▸ Source records:
····················
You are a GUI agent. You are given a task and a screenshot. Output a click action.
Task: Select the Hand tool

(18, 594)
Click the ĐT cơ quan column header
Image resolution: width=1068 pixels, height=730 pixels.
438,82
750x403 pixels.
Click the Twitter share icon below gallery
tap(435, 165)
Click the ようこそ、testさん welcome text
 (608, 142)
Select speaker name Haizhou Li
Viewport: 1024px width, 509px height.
····················
▸ To do: Write out every one of the records above exactly as they appear, line for line.

▸ Completed exercise:
You are a GUI agent. You are given a task and a screenshot. Output a click action.
Task: Select the Hand tool

(18, 594)
Click the ĐT cơ quan column header
Image resolution: width=1068 pixels, height=730 pixels.
438,82
750x403 pixels.
Click the Twitter share icon below gallery
tap(435, 165)
Click the ようこそ、testさん welcome text
 (608, 142)
Select speaker name Haizhou Li
Viewport: 1024px width, 509px height.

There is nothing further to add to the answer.